[Requirement A] In the pottery trimming post, what changes in a finished piece does the closing question ask readers whether they have noticed?
[Requirement B] Continue the post about pottery trimming from the point where it stops.
::: Excerpted passage
Behind the Scenes I: Trimming - A beginner’s attempt


Have you ever wondered what happens before and after our Find Your Center workshops and glazing classes? As an apprentice in Center Pottery, I have come to witness first-hand how the beautifully shaped and glazed vessels that you take home are but the final products of a long and occasionally risky process. For a piece to achieve a lightweight form and consistent glaze is anything but a breeze — it involves multiple steps involving unpredictable factors to bring it to its final form.

In this series of posts, I will share my beginner’s observations of some of the behind-the-scenes work that goes into transforming your clay on the wheel into a beautiful, usable piece.

Finding your base with trimming

Between working at the wheel during a workshop and collecting your fully glazed pieces, it appears that the piece’s metamorphosis comes between its greenware or bisque-fired stage and being coated with a polished, colourful sheen. However, do you also notice a subtle change in the shape of your work, how it finds an even balance on a surface, and perhaps has a more refined, lightweight appearance?
::::::
::: Source data
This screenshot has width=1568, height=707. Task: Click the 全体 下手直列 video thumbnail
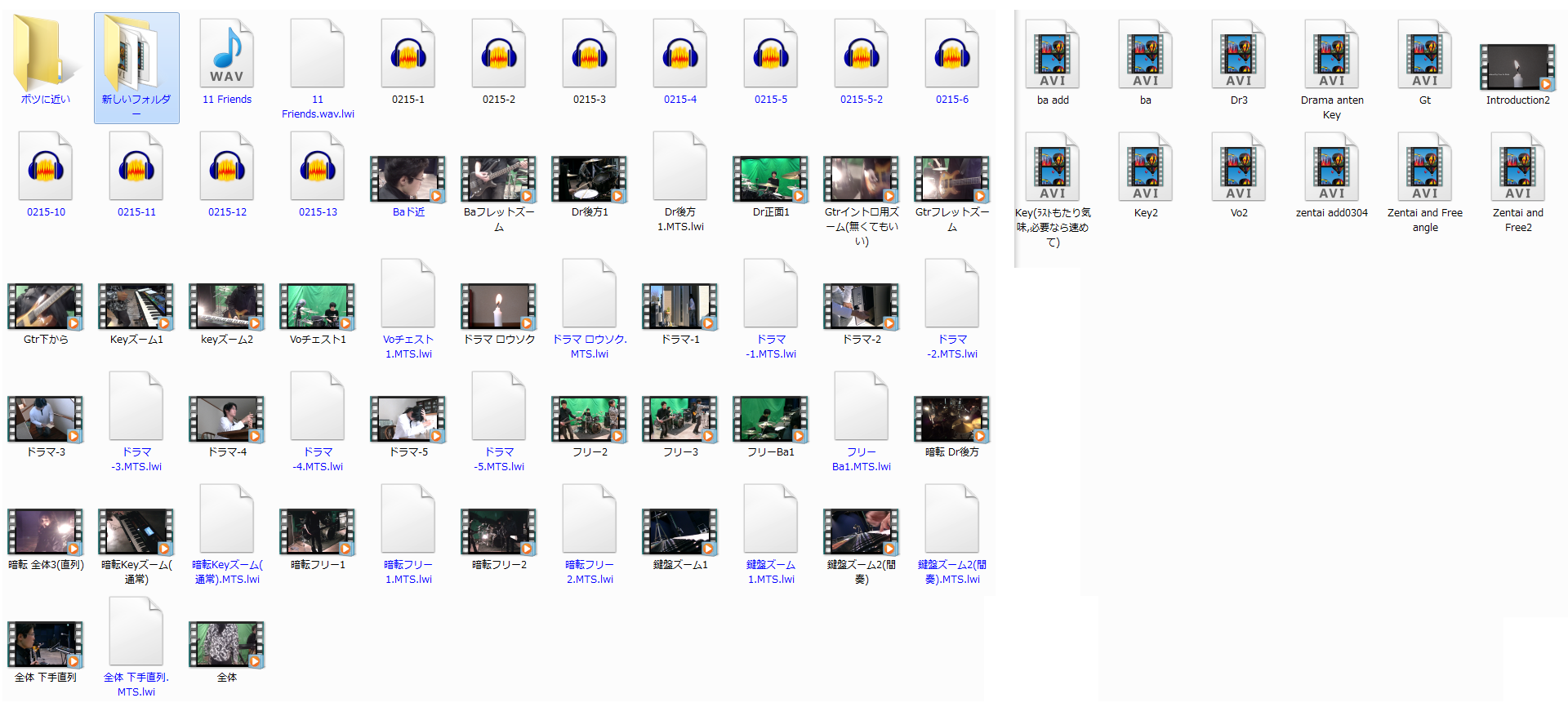coord(46,644)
::::::
[Task answer A]
- A subtle change in the shape of the work
- How it finds an even balance on a surface
- A more refined, lightweight appearance

[Task answer B]
In the past weeks, I have discovered the importance of trimming, a process in ceramics that involves the removal of excess clay on the lower part of the vessel that not only refines its shape, but gives it a stable footing and aesthetic lift. This process is likewise carried out on the wheel when the greenware has reached a suitable consistency. Thus, what appear to be the ‘finished’ pieces that you shape in the FYC workshops still have to undergo another process of alteration on the wheel!

Trimming for the first time felt rather similar to my first try at centering clay on the wheel. To trim a pot, you must also work from the center, using ribbon tools of various dimensions to slough off uneven clay from its base, bottom edge and sidewalls. It is a process that requires a conscientious abiding by the shape (and center) of the vessel, as well as sensitivity to the thickness of its base.

In other words, refining a pot’s edges perhaps requires just as much concentration as centering your original lump of clay. Your movements must remain steady and intentional, as you slowly drag the ribbon tool across the bottom and sides both firmly and gently. Checking up on the remaining thickness of the clay is also essential to avoid puncturing its base! With much practice, different kinds of bases, including some with more conspicuous ‘foots’ can be created. This process is especially interesting with vessels of asymmetrical or even figurative shapes — where do you find its center, how do you refine it?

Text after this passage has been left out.